If the American economy ever shows a pulse again — and the smart money says it will — multiple factors will determine where new investment will take place. The buzz terms are “stable taxes,” “adequate workforce,” “predictable regulatory environment” and “ample energy at affordable prices.”

It’s the old, “If you build it (or have it), they will come” model.

Advance Mississippi has just released an audit showing Mississippi is very competitive today in the price of electricity. Specifically, a commercial customer would pay $93.20 here for the same amount of power that, on average, would cost $102.60 elsewhere in America.

Because the power here is produced, for the most part, by natural gas or nuclear-fired boilers, the energy is also “clean,” which McCullough lists as another important factor.

But like ports and medical complexes, new power plants do not come into existence quickly.
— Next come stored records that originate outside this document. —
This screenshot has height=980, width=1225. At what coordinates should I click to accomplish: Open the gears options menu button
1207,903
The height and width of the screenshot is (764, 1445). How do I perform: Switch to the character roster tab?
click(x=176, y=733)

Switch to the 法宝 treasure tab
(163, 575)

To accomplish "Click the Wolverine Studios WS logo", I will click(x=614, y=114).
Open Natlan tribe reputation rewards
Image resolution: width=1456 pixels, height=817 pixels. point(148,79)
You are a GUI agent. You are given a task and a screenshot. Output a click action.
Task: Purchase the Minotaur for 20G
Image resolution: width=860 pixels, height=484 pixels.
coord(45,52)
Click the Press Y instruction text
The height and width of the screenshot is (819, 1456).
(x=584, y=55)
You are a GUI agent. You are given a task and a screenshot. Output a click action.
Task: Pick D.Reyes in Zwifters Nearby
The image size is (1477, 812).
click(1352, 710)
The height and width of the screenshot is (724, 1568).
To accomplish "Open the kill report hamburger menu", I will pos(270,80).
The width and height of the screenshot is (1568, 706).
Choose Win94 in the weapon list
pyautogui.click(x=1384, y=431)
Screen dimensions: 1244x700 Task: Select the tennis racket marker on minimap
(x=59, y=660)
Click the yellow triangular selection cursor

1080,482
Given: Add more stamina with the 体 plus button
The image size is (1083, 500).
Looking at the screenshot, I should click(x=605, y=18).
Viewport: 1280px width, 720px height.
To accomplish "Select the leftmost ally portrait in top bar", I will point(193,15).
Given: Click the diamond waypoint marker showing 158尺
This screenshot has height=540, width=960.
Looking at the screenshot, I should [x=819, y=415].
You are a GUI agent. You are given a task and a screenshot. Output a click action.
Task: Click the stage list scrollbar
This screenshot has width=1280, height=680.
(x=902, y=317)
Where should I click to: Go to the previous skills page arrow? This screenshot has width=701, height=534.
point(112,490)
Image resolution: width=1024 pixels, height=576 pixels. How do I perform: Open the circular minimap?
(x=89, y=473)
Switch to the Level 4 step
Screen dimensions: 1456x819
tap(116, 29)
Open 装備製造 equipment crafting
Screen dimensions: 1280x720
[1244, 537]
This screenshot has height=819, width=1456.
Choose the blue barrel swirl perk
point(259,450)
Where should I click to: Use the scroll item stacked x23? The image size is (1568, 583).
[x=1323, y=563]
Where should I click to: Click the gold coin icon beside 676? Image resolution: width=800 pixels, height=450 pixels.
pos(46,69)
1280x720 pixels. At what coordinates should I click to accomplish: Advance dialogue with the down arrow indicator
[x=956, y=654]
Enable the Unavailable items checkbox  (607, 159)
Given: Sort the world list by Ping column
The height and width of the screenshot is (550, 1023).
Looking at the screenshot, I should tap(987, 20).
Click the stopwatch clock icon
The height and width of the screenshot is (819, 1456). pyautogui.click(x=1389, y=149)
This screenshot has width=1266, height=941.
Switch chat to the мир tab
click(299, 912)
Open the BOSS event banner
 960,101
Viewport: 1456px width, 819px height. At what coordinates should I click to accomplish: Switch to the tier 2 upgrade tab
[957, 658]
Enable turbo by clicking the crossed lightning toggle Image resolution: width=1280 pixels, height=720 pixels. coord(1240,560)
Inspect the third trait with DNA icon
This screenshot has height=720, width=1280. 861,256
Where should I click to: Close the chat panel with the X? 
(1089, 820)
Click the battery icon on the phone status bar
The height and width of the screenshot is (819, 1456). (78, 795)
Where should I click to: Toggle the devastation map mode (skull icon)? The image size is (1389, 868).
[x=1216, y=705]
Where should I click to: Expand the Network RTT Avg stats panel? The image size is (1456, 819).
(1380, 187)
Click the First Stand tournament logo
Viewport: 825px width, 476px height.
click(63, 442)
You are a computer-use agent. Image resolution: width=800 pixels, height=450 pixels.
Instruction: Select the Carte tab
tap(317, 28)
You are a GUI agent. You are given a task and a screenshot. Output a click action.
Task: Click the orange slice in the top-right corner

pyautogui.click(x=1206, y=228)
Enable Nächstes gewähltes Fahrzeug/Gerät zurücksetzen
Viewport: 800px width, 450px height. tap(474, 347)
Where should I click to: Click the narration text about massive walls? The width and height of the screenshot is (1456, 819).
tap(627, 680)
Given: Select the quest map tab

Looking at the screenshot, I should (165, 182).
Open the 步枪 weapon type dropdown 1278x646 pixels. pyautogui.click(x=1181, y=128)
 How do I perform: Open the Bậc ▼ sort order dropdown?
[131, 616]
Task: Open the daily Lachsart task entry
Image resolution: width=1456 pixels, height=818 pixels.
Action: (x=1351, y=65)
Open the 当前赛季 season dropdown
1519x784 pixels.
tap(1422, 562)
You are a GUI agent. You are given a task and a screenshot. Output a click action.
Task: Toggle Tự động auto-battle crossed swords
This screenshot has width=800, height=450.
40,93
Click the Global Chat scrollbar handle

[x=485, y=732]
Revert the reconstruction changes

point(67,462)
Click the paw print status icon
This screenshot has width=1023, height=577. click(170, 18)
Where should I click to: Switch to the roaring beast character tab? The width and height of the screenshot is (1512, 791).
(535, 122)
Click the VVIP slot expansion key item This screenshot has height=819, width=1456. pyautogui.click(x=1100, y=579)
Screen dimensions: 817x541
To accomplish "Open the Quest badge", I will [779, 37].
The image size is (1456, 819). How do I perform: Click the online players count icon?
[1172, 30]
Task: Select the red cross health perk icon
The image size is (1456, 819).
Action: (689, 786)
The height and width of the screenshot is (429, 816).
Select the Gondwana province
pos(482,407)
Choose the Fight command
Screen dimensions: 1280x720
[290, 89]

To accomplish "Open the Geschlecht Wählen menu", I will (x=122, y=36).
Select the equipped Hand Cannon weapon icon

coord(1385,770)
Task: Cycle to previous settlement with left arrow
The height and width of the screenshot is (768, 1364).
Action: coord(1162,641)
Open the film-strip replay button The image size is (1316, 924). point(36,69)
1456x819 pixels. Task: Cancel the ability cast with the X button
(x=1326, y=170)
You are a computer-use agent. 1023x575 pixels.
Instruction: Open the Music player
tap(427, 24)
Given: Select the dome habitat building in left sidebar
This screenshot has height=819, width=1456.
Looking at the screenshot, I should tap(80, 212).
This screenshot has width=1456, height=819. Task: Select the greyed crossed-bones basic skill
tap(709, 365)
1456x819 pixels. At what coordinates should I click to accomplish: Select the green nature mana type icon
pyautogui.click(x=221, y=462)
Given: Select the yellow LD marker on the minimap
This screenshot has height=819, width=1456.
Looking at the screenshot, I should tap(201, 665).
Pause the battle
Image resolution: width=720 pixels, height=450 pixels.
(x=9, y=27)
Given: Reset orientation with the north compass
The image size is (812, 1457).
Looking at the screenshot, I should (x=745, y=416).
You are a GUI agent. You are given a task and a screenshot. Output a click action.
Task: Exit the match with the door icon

For example, the owners of Grand Gulf Nuclear Station started the early site approval process nine years ago for a second reactor. Approval was granted, but has been shelved for three years.

Behind all the clamoring for governments — local, state and federal — to do something to create jobs, there are certain truths. One is that government jobs are dependent on the private economy and do not add significantly to the private economy. Another is that government’s role in providing private sector jobs, opportunities and growth is mostly in the boring arena of long-term improvements.

It falls to groups such as the MEC and Advance Mississippi to sit on the shoulders of lawmakers as long as it takes, to identify the state’s strengths and devise ways to parlay them into more good things for citizens.

And it falls to us to realize that there are no miracle cures for an economy. Job creation is methodical. Speeches and slogans are fine. Patience and planning bring results.